GIVEN INSTRUCTION: Reproduce, line for line, the part of the records that opens with the line containing "Image resolution: width=869" and closes with the line containing "[1136, 349]", keeping both of those lines.

== RECORDS FOR THE EXERCISE

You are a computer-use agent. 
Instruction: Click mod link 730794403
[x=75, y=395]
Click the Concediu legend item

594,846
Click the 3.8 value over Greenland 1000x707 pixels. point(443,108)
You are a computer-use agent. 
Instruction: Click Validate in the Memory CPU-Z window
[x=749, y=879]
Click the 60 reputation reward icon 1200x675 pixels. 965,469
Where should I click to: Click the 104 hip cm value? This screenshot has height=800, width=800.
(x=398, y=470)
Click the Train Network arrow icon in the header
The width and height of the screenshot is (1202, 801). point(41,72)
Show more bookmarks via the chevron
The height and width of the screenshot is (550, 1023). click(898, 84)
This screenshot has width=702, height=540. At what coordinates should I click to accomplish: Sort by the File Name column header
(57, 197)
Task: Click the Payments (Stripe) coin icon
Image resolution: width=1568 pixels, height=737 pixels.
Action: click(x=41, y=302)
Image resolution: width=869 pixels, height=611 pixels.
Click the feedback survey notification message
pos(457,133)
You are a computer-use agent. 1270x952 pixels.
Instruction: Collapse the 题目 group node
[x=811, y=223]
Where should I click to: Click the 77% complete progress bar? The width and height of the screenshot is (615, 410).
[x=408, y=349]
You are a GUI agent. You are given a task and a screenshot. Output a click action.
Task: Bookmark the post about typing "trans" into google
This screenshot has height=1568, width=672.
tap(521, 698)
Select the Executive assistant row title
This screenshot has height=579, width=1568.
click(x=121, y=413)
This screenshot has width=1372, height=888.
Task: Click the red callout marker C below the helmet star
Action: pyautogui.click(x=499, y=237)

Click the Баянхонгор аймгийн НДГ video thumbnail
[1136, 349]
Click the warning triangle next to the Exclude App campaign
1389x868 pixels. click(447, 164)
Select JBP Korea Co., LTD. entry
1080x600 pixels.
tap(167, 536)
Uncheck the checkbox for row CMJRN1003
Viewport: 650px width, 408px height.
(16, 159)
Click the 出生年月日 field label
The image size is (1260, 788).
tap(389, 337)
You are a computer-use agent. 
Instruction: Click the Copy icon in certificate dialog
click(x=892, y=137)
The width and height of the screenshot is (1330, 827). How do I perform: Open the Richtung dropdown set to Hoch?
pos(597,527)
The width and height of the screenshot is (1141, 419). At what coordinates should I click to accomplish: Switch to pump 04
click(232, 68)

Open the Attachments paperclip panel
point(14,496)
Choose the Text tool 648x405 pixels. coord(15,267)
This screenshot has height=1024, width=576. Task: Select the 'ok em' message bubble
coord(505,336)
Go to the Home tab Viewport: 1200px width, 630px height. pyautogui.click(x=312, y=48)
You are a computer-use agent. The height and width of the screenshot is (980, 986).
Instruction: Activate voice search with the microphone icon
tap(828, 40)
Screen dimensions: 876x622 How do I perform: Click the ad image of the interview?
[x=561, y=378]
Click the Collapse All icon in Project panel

====

COMPLETED TASK:
Image resolution: width=869 pixels, height=611 pixels.
Click the feedback survey notification message
pos(457,133)
You are a computer-use agent. 1270x952 pixels.
Instruction: Collapse the 题目 group node
[x=811, y=223]
Where should I click to: Click the 77% complete progress bar? The width and height of the screenshot is (615, 410).
[x=408, y=349]
You are a GUI agent. You are given a task and a screenshot. Output a click action.
Task: Bookmark the post about typing "trans" into google
This screenshot has height=1568, width=672.
tap(521, 698)
Select the Executive assistant row title
This screenshot has height=579, width=1568.
click(x=121, y=413)
This screenshot has width=1372, height=888.
Task: Click the red callout marker C below the helmet star
Action: pyautogui.click(x=499, y=237)

Click the Баянхонгор аймгийн НДГ video thumbnail
[1136, 349]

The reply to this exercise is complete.